Mari kita tengok sebentar, bagaimana para teroris yang selalu membuat keresahan di tengah masyarakat, apa lagi kalau sampai perbuatan mereka itu sudah mengakibatkan kematian jiwa seseorang, maka yang terjadi selanjut nya ialah, seorang istri menjadi janda,seorang anak menjadi yatim dan orang tua menjadi tak beranak lagi. betapa banyak pihak yang di rugikan dari perbuatan yang di klaim sebagai misi suci menuju surga. Benarkah perbuatan itu memang bisa menghantarkan menuju surga,tidak ada yang bisa memastikan dan tidak ada yang tahu.

Rasa nya mayoritas dari kita, mulai dari pejabat, politisi,pekerja,dan orang biasa seperti kita yang awam, akhir-akhir ini sudah mulai tidak hirau dengan petuah-petuah adiluhung yang bisa menjadi penuntun jalan hidup kita. Oleh sebab itu yang terjadi adalah saling tikam, saling serang dan saling merugikan satu sama lain. Sedikit-sedikit kita mudah tersinggung, mudah menghujat, dan mudah memusuhi, bahkan mencelakai, dengan tanpa rasa takut apakah perbuatan kita itu bisa berbalik kepada diri kita lagi apa tidak.

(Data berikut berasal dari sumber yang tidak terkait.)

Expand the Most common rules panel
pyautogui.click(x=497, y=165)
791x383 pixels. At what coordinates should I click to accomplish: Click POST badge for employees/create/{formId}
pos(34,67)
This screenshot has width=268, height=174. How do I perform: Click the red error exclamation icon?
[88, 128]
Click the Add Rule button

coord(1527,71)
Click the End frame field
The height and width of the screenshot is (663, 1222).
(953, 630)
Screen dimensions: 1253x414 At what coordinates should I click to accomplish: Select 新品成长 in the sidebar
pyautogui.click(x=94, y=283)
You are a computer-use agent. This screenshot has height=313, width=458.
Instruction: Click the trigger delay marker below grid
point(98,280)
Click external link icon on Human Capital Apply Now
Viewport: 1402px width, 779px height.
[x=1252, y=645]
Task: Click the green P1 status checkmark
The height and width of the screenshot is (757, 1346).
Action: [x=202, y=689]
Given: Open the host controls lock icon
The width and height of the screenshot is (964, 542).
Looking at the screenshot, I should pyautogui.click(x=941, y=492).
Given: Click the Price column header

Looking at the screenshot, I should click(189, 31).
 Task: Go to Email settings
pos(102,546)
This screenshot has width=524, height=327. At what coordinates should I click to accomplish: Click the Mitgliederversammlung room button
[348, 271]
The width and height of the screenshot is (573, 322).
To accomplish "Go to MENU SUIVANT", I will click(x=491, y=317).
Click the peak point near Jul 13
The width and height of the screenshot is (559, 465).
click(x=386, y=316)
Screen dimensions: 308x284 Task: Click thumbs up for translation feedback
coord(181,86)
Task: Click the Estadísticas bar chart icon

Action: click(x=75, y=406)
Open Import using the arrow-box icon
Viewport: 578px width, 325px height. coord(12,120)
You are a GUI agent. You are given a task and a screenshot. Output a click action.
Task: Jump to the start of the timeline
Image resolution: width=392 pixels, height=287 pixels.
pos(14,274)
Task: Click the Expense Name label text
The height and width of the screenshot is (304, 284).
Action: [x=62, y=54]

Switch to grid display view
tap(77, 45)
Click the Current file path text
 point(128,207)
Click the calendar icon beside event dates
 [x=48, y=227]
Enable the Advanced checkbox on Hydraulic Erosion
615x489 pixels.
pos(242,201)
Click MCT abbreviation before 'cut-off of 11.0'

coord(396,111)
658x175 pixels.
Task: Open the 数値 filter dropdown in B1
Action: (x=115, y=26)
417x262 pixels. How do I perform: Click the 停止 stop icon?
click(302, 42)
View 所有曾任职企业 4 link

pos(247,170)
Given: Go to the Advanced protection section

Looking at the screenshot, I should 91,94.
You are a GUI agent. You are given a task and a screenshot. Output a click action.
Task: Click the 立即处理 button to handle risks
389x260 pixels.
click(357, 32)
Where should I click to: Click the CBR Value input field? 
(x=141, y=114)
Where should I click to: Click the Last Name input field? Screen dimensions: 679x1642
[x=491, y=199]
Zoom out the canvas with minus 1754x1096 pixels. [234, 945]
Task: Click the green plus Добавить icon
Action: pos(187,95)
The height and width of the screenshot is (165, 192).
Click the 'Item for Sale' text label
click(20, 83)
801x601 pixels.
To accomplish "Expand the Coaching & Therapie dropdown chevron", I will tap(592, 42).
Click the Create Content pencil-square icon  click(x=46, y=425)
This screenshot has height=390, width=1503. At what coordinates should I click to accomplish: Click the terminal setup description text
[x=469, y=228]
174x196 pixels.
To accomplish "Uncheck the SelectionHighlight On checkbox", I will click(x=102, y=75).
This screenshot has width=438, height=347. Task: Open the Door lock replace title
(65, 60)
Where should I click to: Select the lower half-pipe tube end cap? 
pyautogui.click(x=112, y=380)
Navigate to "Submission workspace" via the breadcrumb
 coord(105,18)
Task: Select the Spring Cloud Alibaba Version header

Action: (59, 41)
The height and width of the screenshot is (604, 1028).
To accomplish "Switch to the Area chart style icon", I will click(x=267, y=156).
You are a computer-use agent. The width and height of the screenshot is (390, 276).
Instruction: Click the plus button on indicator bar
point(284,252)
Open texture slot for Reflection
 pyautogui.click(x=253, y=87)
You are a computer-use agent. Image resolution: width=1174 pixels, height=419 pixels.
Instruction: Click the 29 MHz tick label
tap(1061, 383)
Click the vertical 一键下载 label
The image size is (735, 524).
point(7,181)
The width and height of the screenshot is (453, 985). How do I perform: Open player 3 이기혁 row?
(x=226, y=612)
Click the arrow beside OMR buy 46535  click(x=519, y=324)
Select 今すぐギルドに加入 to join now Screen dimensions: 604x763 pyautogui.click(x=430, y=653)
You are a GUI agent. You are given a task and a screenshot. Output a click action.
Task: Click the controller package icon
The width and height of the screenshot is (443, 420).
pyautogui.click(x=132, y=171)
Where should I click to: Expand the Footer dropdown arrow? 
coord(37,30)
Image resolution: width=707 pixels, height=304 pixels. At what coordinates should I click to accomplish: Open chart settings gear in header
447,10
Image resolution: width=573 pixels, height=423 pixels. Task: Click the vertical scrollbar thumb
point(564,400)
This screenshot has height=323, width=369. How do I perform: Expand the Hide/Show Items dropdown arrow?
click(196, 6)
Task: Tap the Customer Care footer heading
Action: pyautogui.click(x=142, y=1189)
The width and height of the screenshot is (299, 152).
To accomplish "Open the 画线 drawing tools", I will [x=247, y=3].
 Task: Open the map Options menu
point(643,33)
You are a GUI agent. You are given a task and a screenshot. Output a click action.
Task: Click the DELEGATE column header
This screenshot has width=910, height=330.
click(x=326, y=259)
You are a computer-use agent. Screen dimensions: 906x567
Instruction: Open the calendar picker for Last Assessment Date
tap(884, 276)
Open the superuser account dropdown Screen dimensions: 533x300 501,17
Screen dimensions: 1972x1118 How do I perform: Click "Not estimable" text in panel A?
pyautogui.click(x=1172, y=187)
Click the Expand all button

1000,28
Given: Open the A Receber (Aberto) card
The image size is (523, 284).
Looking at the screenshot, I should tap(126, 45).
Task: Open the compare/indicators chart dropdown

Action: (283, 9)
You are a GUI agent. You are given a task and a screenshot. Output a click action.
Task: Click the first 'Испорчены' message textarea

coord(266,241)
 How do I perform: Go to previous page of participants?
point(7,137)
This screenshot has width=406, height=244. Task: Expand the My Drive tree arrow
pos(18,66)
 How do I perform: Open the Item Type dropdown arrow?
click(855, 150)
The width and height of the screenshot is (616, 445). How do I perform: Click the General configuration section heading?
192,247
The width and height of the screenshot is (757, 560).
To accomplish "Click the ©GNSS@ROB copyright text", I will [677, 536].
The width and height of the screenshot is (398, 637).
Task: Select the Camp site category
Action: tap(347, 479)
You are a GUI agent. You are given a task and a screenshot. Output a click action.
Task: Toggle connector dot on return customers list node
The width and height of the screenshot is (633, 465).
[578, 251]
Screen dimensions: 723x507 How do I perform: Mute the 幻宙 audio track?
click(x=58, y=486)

"Sapa nandur, ngundhuh" , Begitulah pesan yang terkesan seperti membenarkan ada nya hukum karma. Petuah ini sama makna dengan unen-unen sederhana di Jawa:"Ojo njiwet, yen ora gelem di jiwet". (Jangan mencubit kalau tidak mau di cubit). Kalau kita sambung kan ke segala bentuk tindakan dan prilaku kita sehari -hari, bisa saja kita kiyaskan dengan kata: Ojo ngebom yen ora gelem di bom. Ojo mateni yen ora gelem di pateni. Ojo menthung yen ora gelem di penthung.Jangan mencelakakan orang lain kalau tidak mau di celakakan, Jangan menikam teman politik kalau tidak mau di tikam, dst.Kalau mind set diri kita masing-masing sudah menyadari hal ini, maka kehidupan kita sehari-hari akan menjadi sebuah kehidupan yang harmoni,damai,dan saling menghargai, karena kesadaran diri kita bahwa perbuatan buruk yang kita lakukan, bagaimanapun akan kembali lagi kita pertanggung jawabkan baik instant di dunia dan kelak di akherat nanti.

Tanpa harus dengan menggunakan dalil-dalil agama yang hanya di ketahui oleh para kiai, ustadz dan mereka yang tahu agama saja.Rasa nya perbuatan mencelakai orang lain, itu sudah pasti tidak baik, peradaban manapun memastikan itu.Oleh sebab itu mari kita melakukan perbuatan yang baik, sekecil dan seremeh apapun di mata kita. karena kebaikan itu adalah bagian dari manifestasi keimanan. Karena dalam Islam perbuatan baik itu banyak sekali cabang-cabang nya dan di anggap menjadi bagian dari tanda penunjuk keimanan, sebagaimana di sabdakan oleh Kanjeng Nabi Muhammad saw. "Bahwa menyingkirkan kotoran dari jalan adalah sebagai selemah-lemah nya iman".
Kalau menyingkirkan kotoran dari jalan saja di anggap sebagai bagian dari iman, maka perbuatan baik yang jauh lebih bernilai dalam kemanusiaan  sudah pasti akan lebih di hargai sebagai bagian dari bukti keimanan, dan tidak perlu repot-repot melakukan teror yang justru kontra produktif dari maqasid syariah (maslahat).